§ What the exercise asks: In the material below, write out the part that opens with the line containing "Task: Click 'Oven" and closes with the line containing "point(368,500)" as a numbered list with no blank lines. Leave the pictures out.

□ □ □

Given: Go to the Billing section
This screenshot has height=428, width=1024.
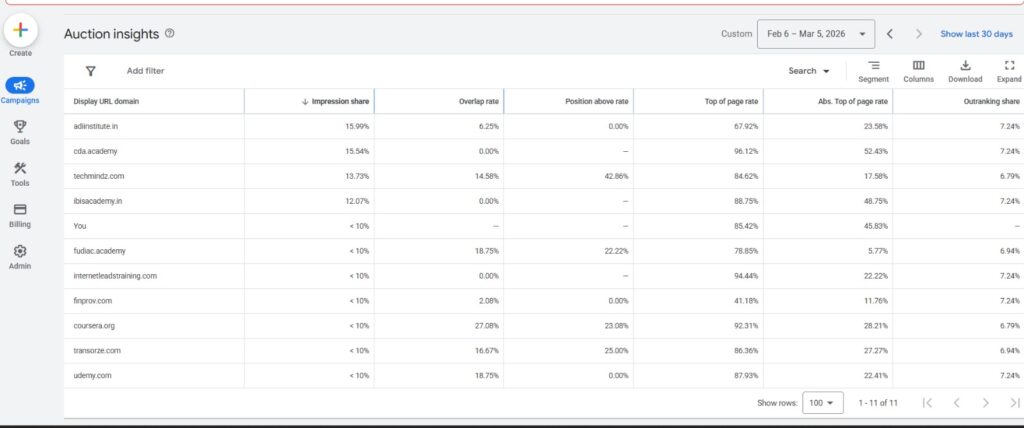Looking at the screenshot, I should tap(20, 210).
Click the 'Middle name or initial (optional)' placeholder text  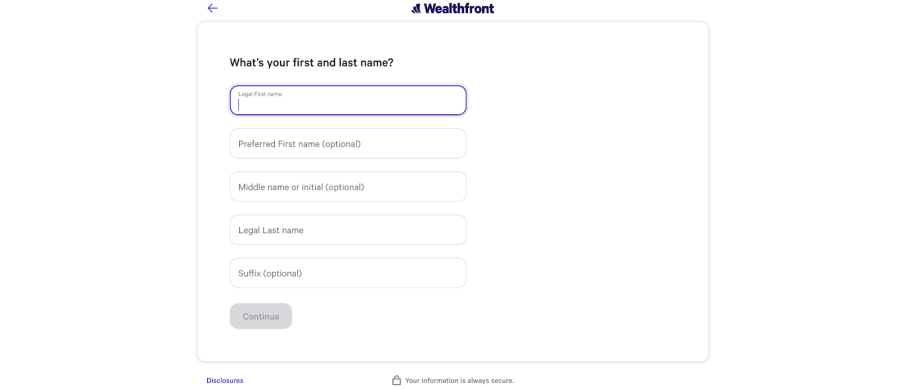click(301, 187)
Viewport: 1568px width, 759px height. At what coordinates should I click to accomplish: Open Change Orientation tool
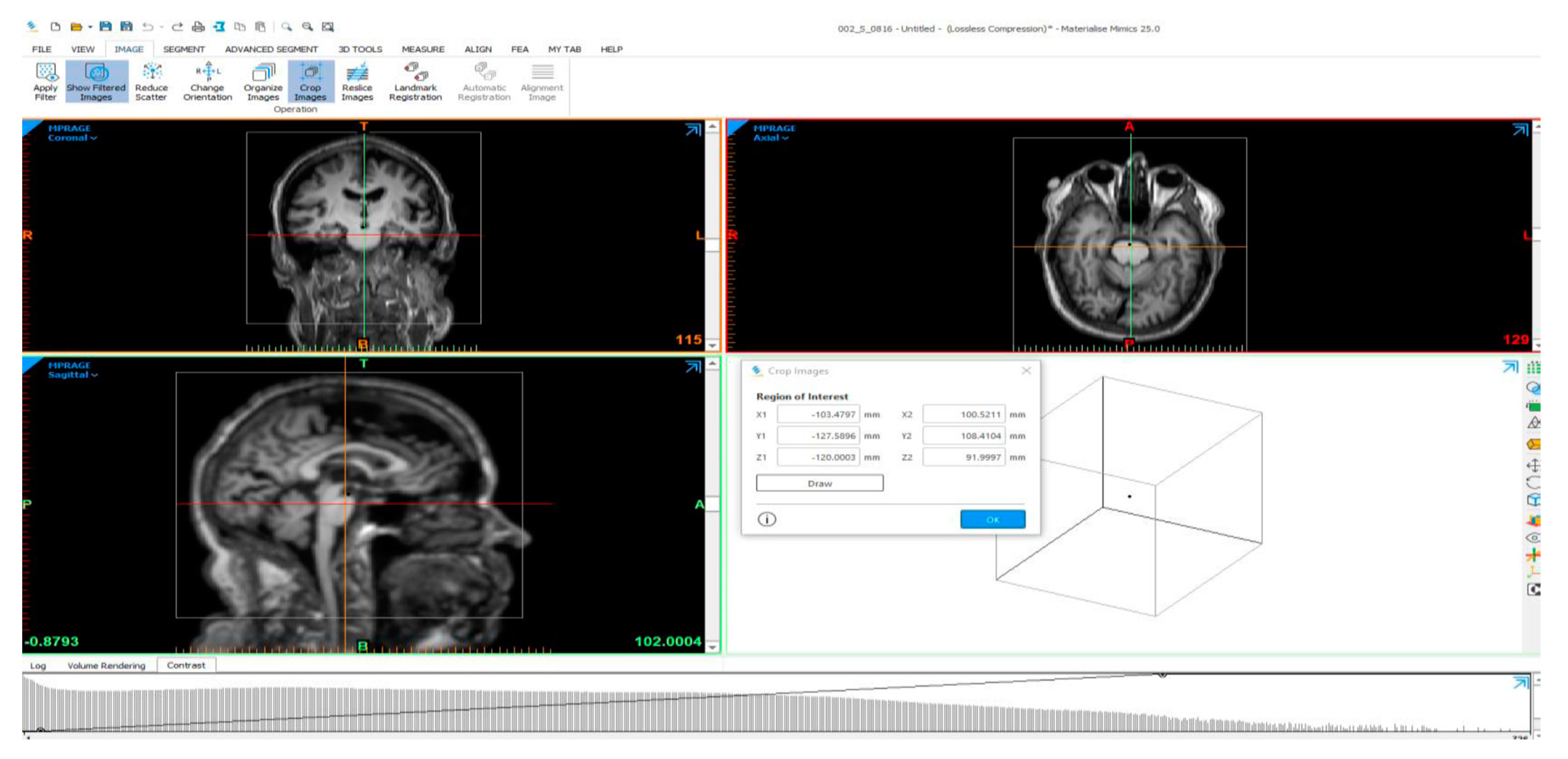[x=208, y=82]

□ □ □

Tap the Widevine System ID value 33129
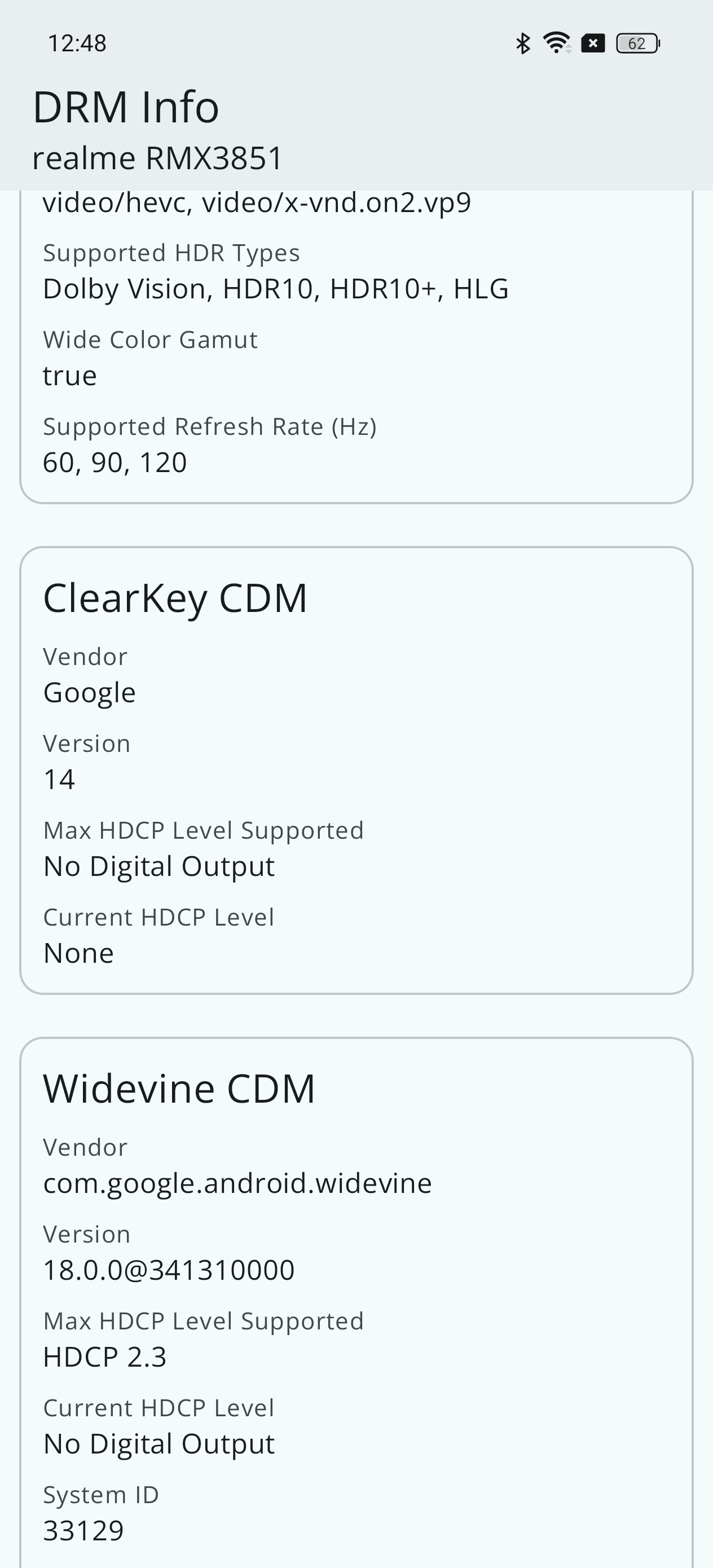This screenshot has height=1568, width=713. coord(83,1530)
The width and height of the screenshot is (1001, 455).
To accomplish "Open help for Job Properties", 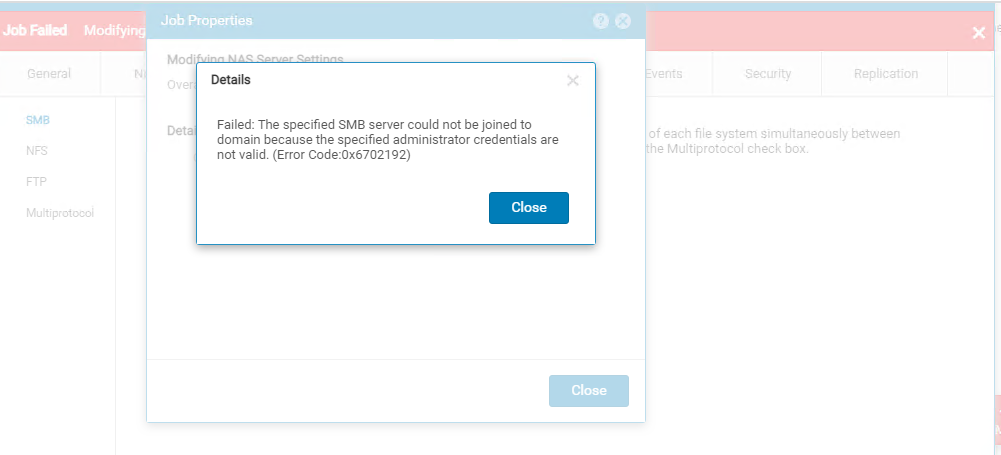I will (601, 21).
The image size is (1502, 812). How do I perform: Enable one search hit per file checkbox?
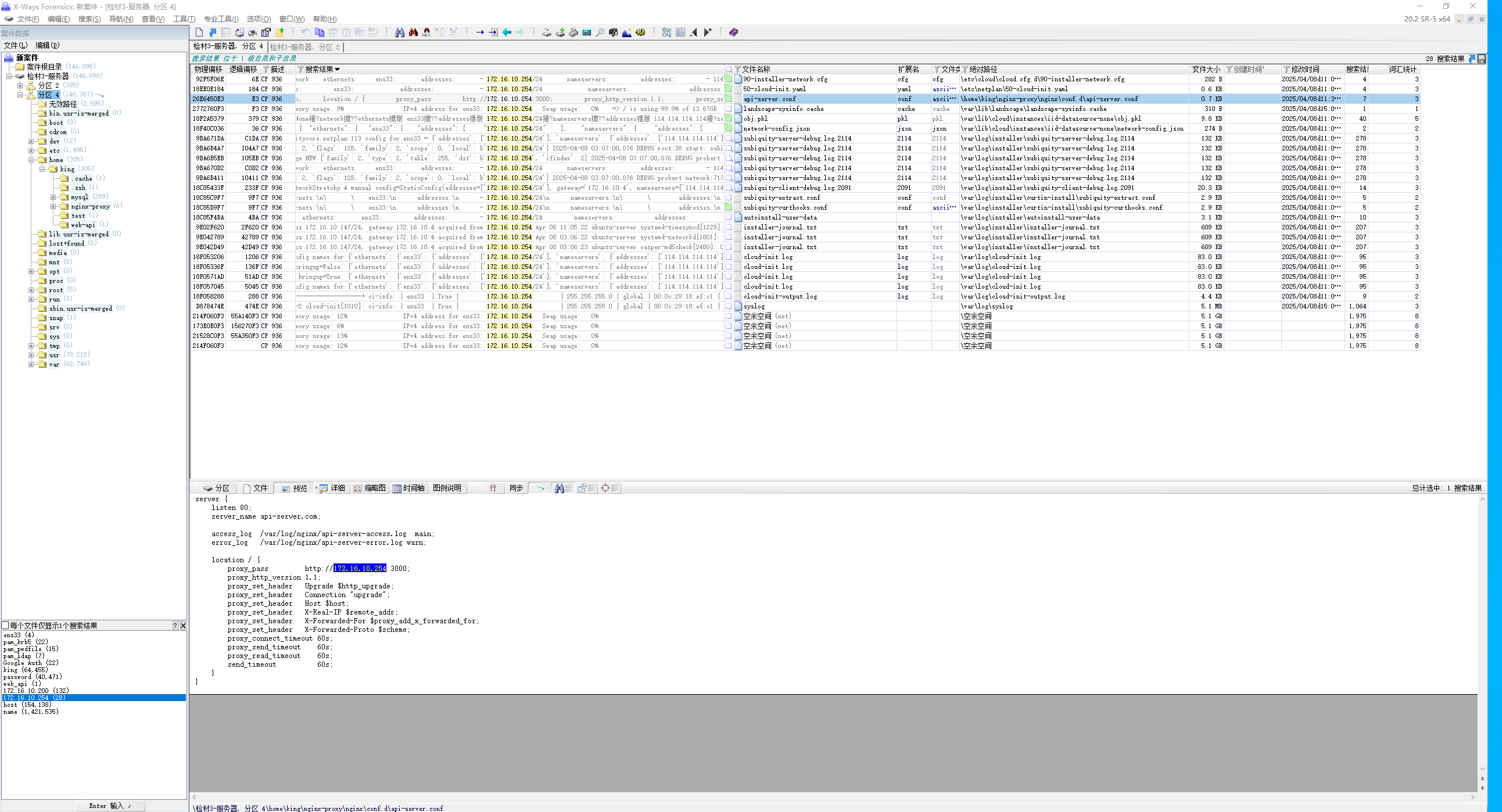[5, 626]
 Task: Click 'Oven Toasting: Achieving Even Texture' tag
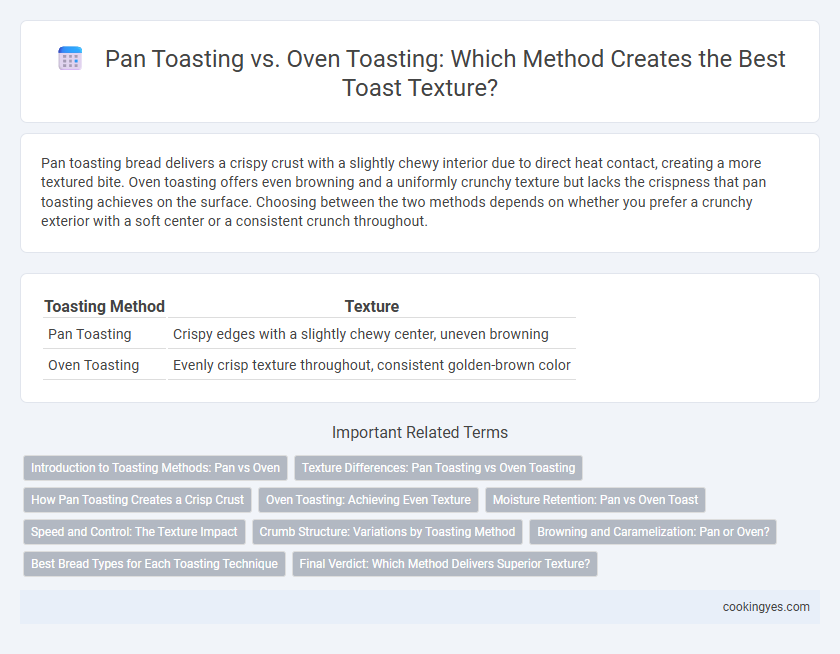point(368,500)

□ □ □

§ Response:
1.  Task: Click 'Oven Toasting: Achieving Even Texture' tag
2. point(368,500)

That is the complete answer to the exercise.